信号が変わり、彼女と同じ側の歩道に移る。
彼女は前の方を歩いていたため、僕は少し離れた位置で彼女の後ろをついて行ってるような状況になっている。
本を読んでいたのでゆっくり歩いているものと思っていたが、思ってたよりも歩くのが早い。
その速さで、しかもこんなにも暑いのに本を読みながら歩いているのはシンプルにすごいと思った。
しばらくそのまま歩いていると目の前に横断歩道が見えた。
信号は青が点滅している状況だったため、僕は止まろうとする。しかし彼女は足を止めなかった。
信号は完全に赤に切り替わった。
止めるべきか?と悩んだが、僕は彼女より数メートル離れて歩いてたため、止めるには走る必要があった。

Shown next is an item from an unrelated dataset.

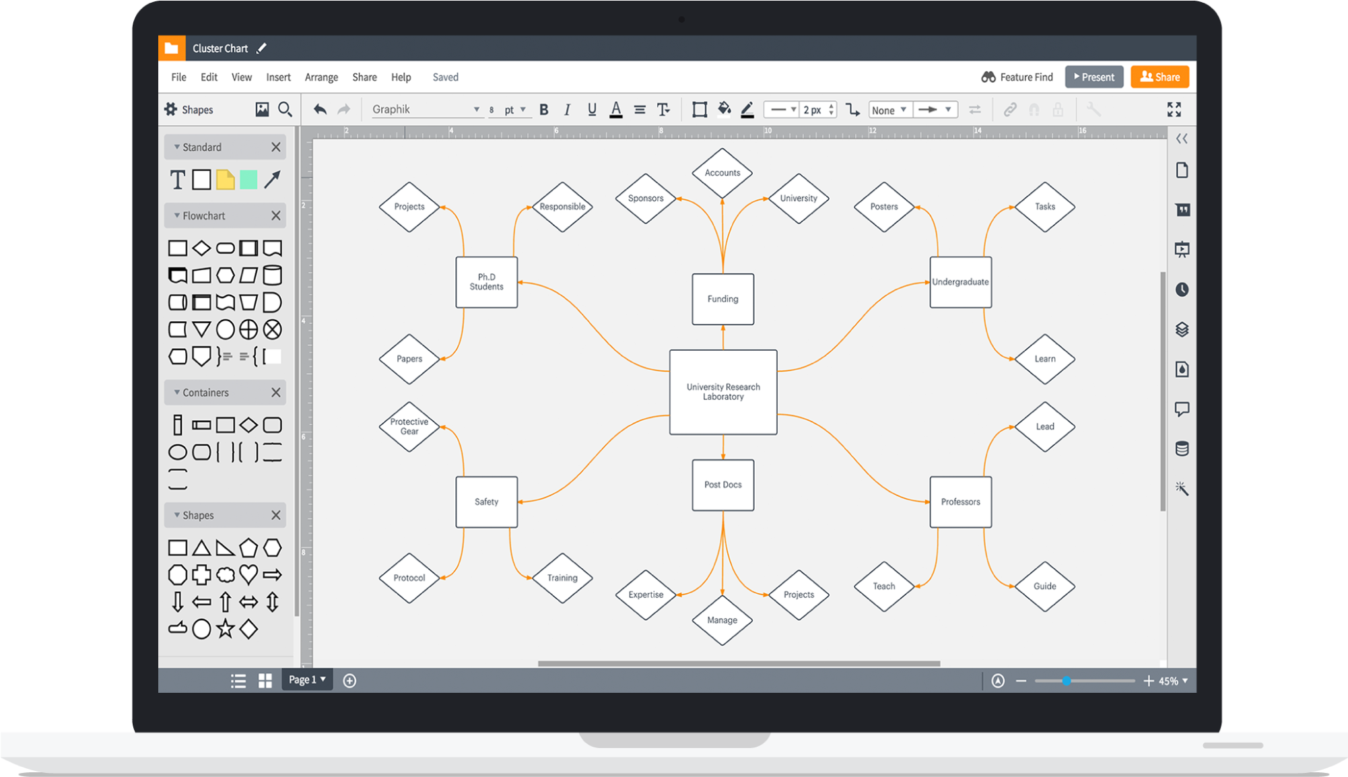Open the Graphik font family dropdown
Viewport: 1348px width, 777px height.
(x=427, y=109)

幸い、この辺は車が少ないし、歩道自体も長い場所ではないため、止めなくてもいいかとも思った。
しかしその時、不運なことにまさかの大型トラックが向かってきているのが見えた。
しかも、人が来ないと油断しているのか、かなり早いスピードできている。
やばい、このままでは彼女は轢かれる!
僕は荷物を置いて急いで彼女の元へ走った。
なんとか間に合い、僕は彼女の肩を掴む。
すると彼女は、少し小刻みに震えて止まる。
そして、トラックは何事もなく通過していった。
ホッとしたが、慌てていたこともあって、ほんの数メートル走っただけなのにかなり息があがった。
僕は切らした息を整えながら彼女に話しかける。
「前、見ないと危ないよ」
僕がそう言うと、彼女は周りをキョロキョロしだした。それで、ようやく自分の状況に気づいたようだった。

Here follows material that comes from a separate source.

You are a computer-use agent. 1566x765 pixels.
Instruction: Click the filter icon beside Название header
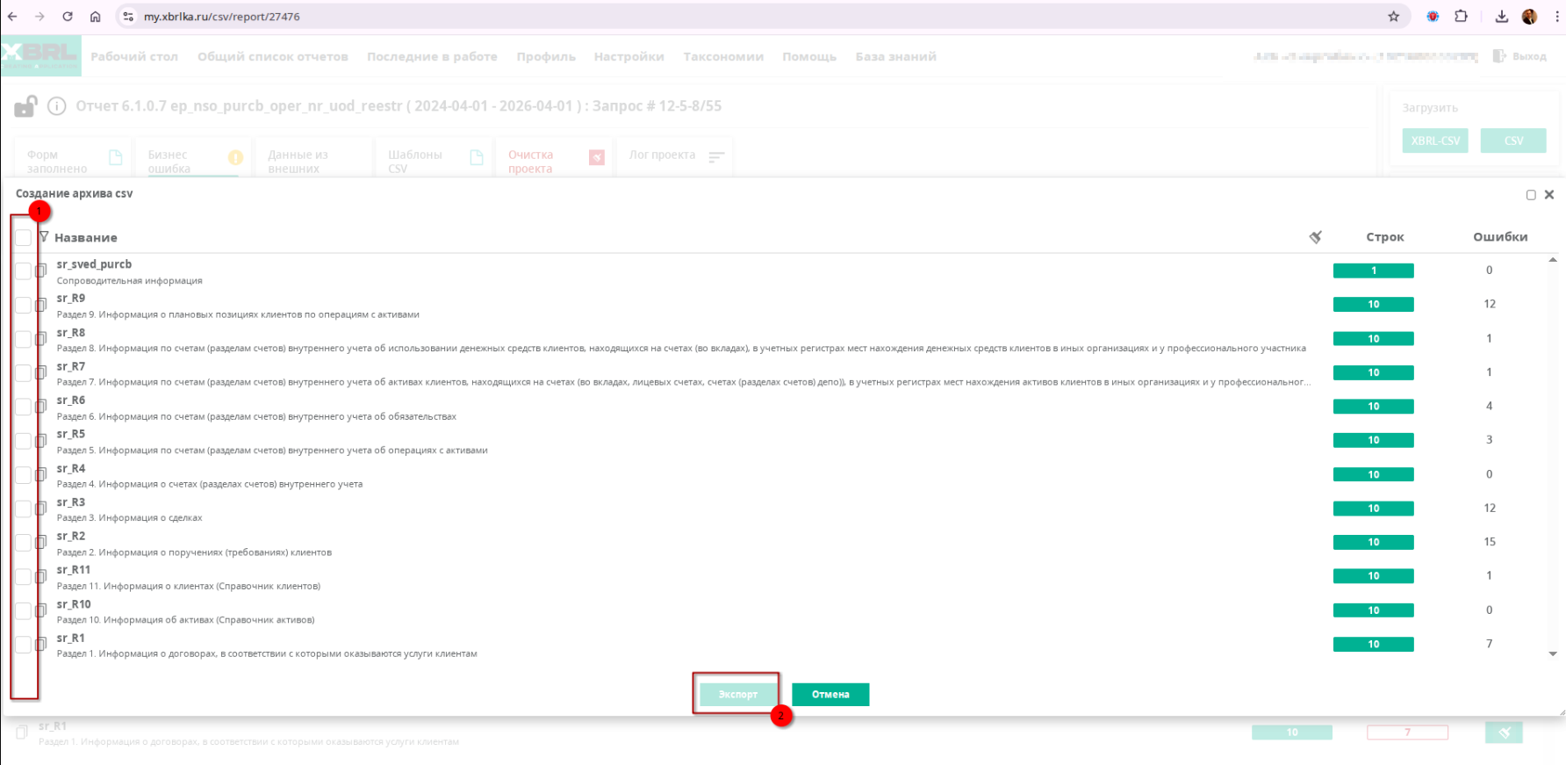coord(44,237)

すると、彼女は夢中に読んでいた本を閉じ、こっちを振り向く。
さっきまでは分からなかった彼女の容姿がはっきり見える。
黒のショーヘアにはっきりした瞳、その不健康なまでに白い肌には、たくさんの汗が滴っていた。
体は華奢で小さく、すぐにでも倒れてしまいそうに見えた。
彼女は僕を見て微笑みながら言う。
「ありがとう。助かったよ」
優しい声だなとか可愛い顔つきだなとか、色々思うことはあった。
しかし、感謝を告げる彼女を見て、僕はつい思ったことを口に出してしまった。